18. The method according to claim 17, further comprising the
following step, which is performed while steps (e), (f), and (g)
are performed: i. identifying and reading out a corresponding data
set from the cache, the corresponding data set containing the
predicted way.
19. The method according to claim 18, further comprising the
following step: j. reading out predicted data from the cache, the
predicted data being contained in the predicted way.
20. The method according to claim 19, further comprising the
following steps, which are performed concurrent with step (j): k.
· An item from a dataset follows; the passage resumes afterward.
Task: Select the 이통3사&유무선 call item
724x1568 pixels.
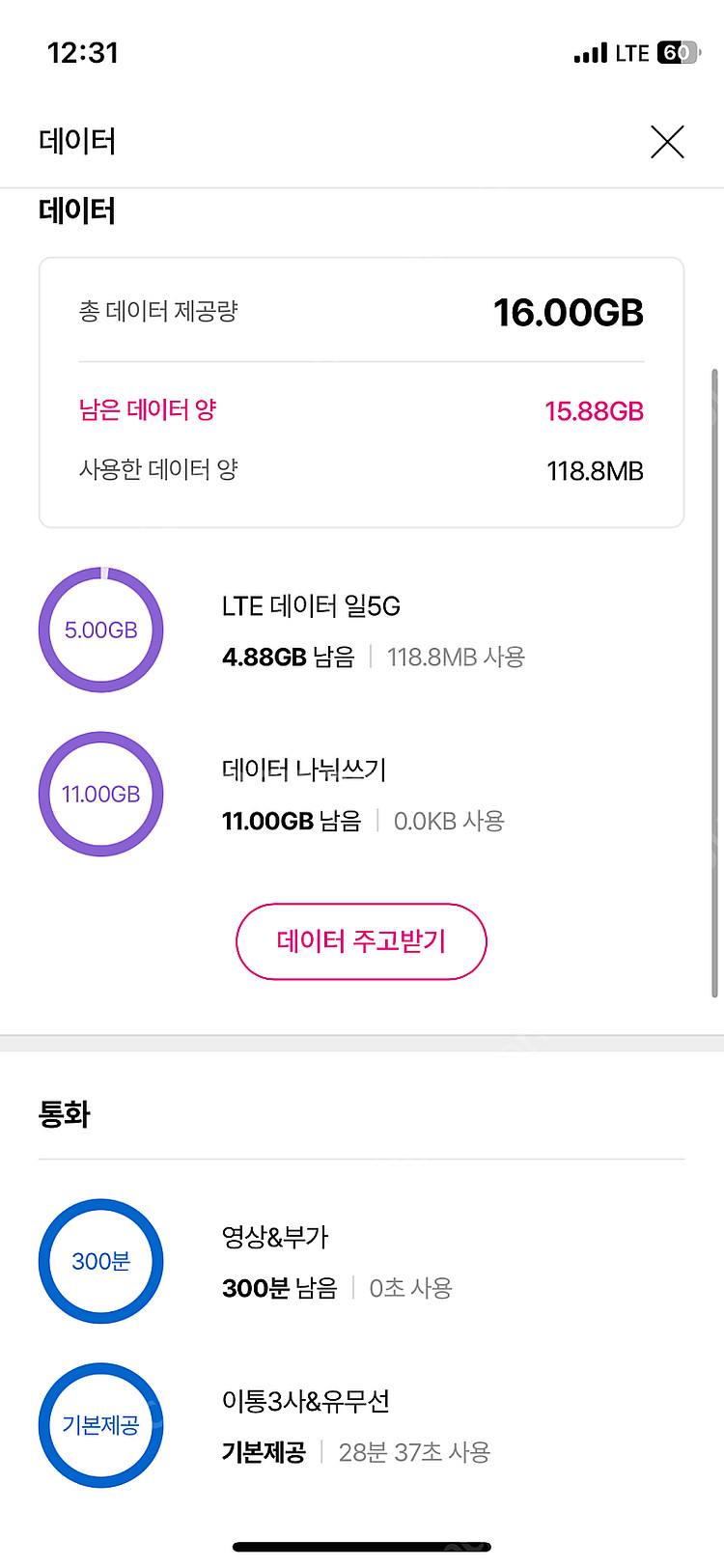Action: click(x=306, y=1401)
receiving a third string of translated bits; and l. comparing the
third string of translated bits on the at least one way of the
corresponding second-array set, a hit being confirmed when the
third string of translated bits matches one of the confirmation
address tags contained within the corresponding second array
set.
21. The method according to claim 20, further comprising the
following step, which is preformed concurrent with steps (b) and
(c) and prior to step (d): m. translating a remainder of the
virtual address to generate a remainder of the physical address,
the remainder of the physical address including the first string of
translated bits, the second string of translated bits, and the
third string of translated bits.
22. The method according to claim 20, wherein the at least one
common bit includes bits 7-11 of the virtual address.
23. The method according to claim 22, wherein the first string of
translated bits includes bits 12-14 of the physical address, the
second string of translated bits includes bits 15-23 of the
physical address, and the third string of translated bits includes
bits 24-35 of the physical address.
Description
FIELD OF THE INVENTION
[0001] The present invention relates to address searching within a
cache index. In particular, the present invention relates to
address searching within a cache index using a partial physical
address.
BACKGROUND OF THE INVENTION
[0002] Data is stored in memory according to a physical address
scheme. Software programmers, however, write program code that
requires the retrieval of data using a virtual or linear address
scheme (referred to herein as the "virtual address"). Therefore, it
becomes necessary for a system to translate a virtual address for a
piece of data to a physical address before the data can be read
from physical memory.
[0003] Many conventional searching techniques require that the full
physical address be translated from the virtual address of the
requested data prior to initiating a search. This significantly
slows down the process of actually retrieving the data from memory,
especially if the data is stored in high speed cache memory. Since
a physical address is necessary before identifying and/or
retrieving data from a cache, many conventional cache systems must
wait until the translation from the virtual to the physical address
is complete. This process can delay a search by a clock cycle or
more.
[0004] In an attempt to solve this problem, other known cache
systems have implemented a technique for searching an index for
cache data based upon a partial physical address. This technique is
based upon the recognition that a virtual address and a physical
address share some address bits in common, so that these bits are
available to the system immediately.
[0005] Generally, caches and cache indexes are organized into a
number of sets, with each set containing one or more entry
locations, or ways. In order to begin a partial-address search
using the above-mentioned techniques, the available string of bits
(i.e. those bits common to the virtual and physical address) must
be of sufficient length to uniquely identify the individual set
which might contain the requested data. According to known systems,
only then may the system read out an individual set whose ways may
be later searched to determine the location of requested data.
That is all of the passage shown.